In the days immediately following my dad’s death, I was in such a fog. I still dropped the kids off to school and did pick up. My employer invited me to work as much or as little as I wanted but I was a freelancer, so I wanted to keep working but I chose mindless tasks I could get done without the full concentration of my brain. I still would find myself overrun with tears. Anyway, I just remembered, there was once day when I was walking back from dropping off the twins, it was raining and I passed a dad I knew but not particularly well. We don’t even always say hello but this time he stopped and said.

He said he was sorry to hear about the loss of my dad, and I said thank you. He said he lost his father a few years ago too (I think that’s what he said. Or he might have said he lost him when he was much younger.) I said, how do you get over the loss of your dad? And he choked up and said “I don’t know.” I have no idea, I think he said. It’s happened many years ago and I am still f#ed up about it.

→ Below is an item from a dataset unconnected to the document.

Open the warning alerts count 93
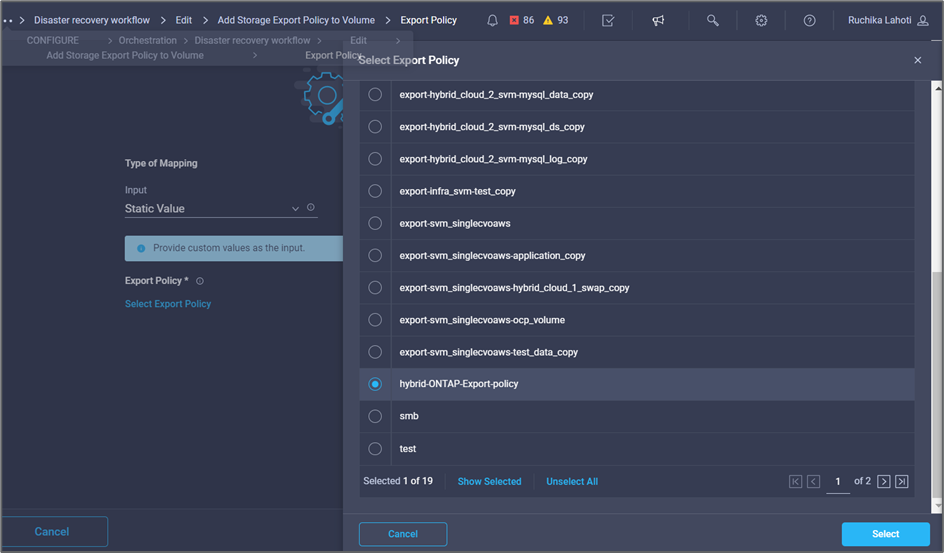Viewport: 944px width, 553px height. pyautogui.click(x=555, y=20)
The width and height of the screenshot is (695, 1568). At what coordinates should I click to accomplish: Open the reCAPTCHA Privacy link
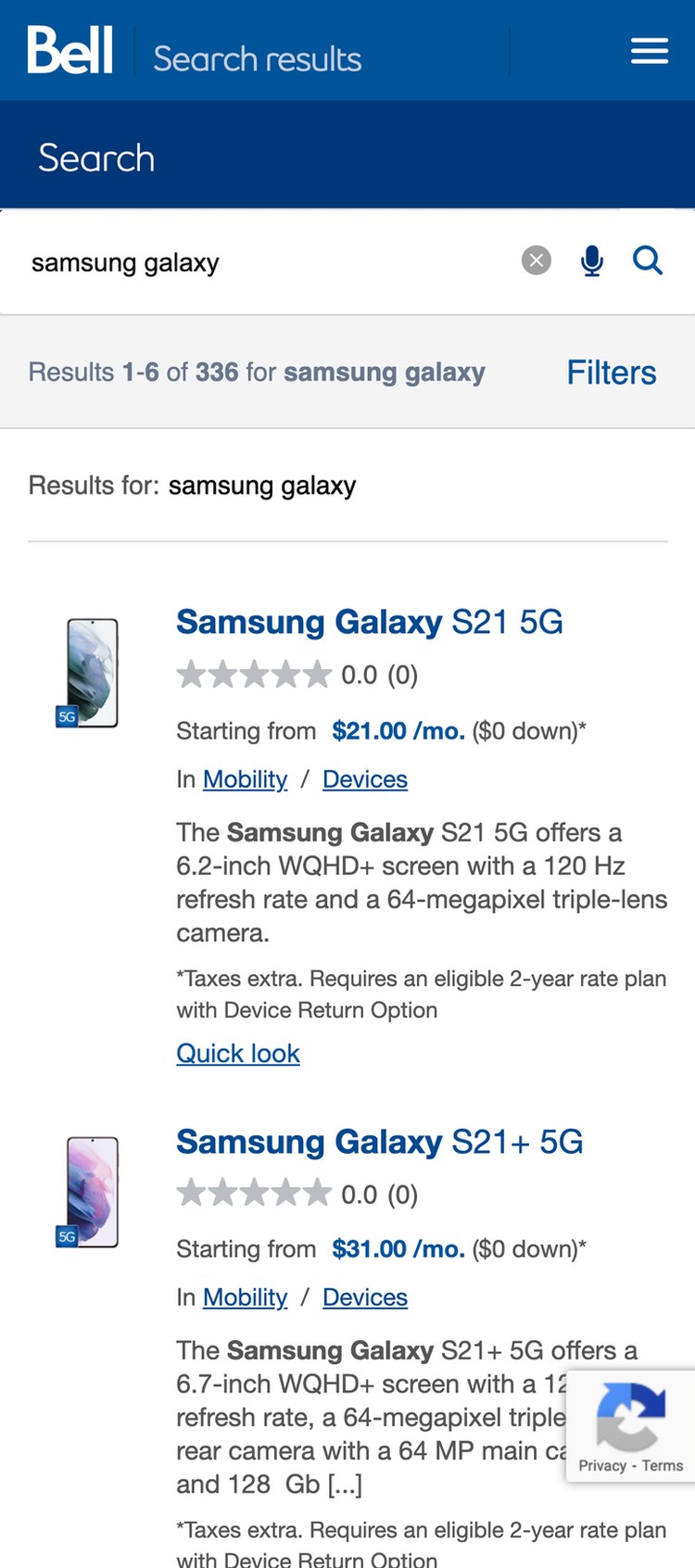pos(602,1465)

That was it. It was very generous of him to share that with me. We still run into each other on occasion and we still don’t always say hi. It was just like this random other part of life that doesn’t interact with regular life, but it was also wild to witness what someone else might be going through beneath the surface.

aging

Oh my god, can we discuss the physical manifestations of aging? It is wild. When I went to my 20th high school reunion, I saw men whose ears and nose doubled in size and their heads didn’t keep up. There was one man, who looked like the a Lord of the Ring dwarves. I had to look at his name tag to figure out who he was and it blew me away. This man used to be a petite, wiry soccer player and now he had ZZ Top hair and beard, a body that was shaped like a bowling pin, and the requisite enlarged ears and nose.
My 30th college reunion is coming up (!) Of course, I feel like the majority of attendees will be people who have aged relatively “well” and who are pleased/don’t care about their appearance. I recently saw my photo in a work event and I was like my god, my face looks like someone kicked a football into the middle of my face and the features just kind of crowded around the middle. Do you know what I mean? Some people age with the peripheral parts of their face gaining more ground so it’s like your young face surrounded by an enormous doughtbut of face flesh. Can you picture it? Can you imagine what I a describing? My face is still there, but it’s all in the tiny center. C’est la vie. It used to make me sad, but now I think, the whole thing, the whole process, is very interesting.